Task requirements> The answer must be the full listing, reproduced word for word.

Information given>
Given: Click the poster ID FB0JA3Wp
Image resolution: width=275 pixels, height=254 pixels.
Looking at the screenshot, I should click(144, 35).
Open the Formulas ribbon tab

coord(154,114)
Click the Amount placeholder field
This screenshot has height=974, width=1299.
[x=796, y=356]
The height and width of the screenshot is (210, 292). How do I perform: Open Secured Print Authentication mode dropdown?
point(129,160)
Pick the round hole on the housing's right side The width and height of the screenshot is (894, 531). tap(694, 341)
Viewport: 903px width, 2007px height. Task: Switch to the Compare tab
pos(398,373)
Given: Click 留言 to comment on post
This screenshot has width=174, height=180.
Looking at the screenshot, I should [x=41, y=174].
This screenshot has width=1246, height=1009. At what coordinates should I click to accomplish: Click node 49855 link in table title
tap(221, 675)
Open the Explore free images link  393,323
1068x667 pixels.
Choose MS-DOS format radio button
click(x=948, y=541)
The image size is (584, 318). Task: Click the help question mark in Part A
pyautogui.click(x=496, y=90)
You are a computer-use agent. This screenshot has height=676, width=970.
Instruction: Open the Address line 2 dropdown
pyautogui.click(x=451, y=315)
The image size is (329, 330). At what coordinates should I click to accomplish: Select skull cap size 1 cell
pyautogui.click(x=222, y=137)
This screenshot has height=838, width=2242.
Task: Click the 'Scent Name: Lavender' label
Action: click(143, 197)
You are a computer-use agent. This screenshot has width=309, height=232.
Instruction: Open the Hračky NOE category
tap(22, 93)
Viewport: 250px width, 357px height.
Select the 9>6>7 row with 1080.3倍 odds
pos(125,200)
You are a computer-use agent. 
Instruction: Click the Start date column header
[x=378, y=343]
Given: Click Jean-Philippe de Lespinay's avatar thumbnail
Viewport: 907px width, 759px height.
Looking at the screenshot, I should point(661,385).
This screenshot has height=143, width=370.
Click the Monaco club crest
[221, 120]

Expected answer>
Given: Click the poster ID FB0JA3Wp
Image resolution: width=275 pixels, height=254 pixels.
Looking at the screenshot, I should click(144, 35).
Open the Formulas ribbon tab

coord(154,114)
Click the Amount placeholder field
This screenshot has height=974, width=1299.
[x=796, y=356]
The height and width of the screenshot is (210, 292). How do I perform: Open Secured Print Authentication mode dropdown?
point(129,160)
Pick the round hole on the housing's right side The width and height of the screenshot is (894, 531). tap(694, 341)
Viewport: 903px width, 2007px height. Task: Switch to the Compare tab
pos(398,373)
Given: Click 留言 to comment on post
This screenshot has width=174, height=180.
Looking at the screenshot, I should [x=41, y=174].
This screenshot has width=1246, height=1009. At what coordinates should I click to accomplish: Click node 49855 link in table title
tap(221, 675)
Open the Explore free images link  393,323
1068x667 pixels.
Choose MS-DOS format radio button
click(x=948, y=541)
The image size is (584, 318). Task: Click the help question mark in Part A
pyautogui.click(x=496, y=90)
You are a computer-use agent. This screenshot has height=676, width=970.
Instruction: Open the Address line 2 dropdown
pyautogui.click(x=451, y=315)
The image size is (329, 330). At what coordinates should I click to accomplish: Select skull cap size 1 cell
pyautogui.click(x=222, y=137)
This screenshot has height=838, width=2242.
Task: Click the 'Scent Name: Lavender' label
Action: click(143, 197)
You are a computer-use agent. This screenshot has width=309, height=232.
Instruction: Open the Hračky NOE category
tap(22, 93)
Viewport: 250px width, 357px height.
Select the 9>6>7 row with 1080.3倍 odds
pos(125,200)
You are a computer-use agent. 
Instruction: Click the Start date column header
[x=378, y=343]
Given: Click Jean-Philippe de Lespinay's avatar thumbnail
Viewport: 907px width, 759px height.
Looking at the screenshot, I should point(661,385).
This screenshot has height=143, width=370.
Click the Monaco club crest
[221, 120]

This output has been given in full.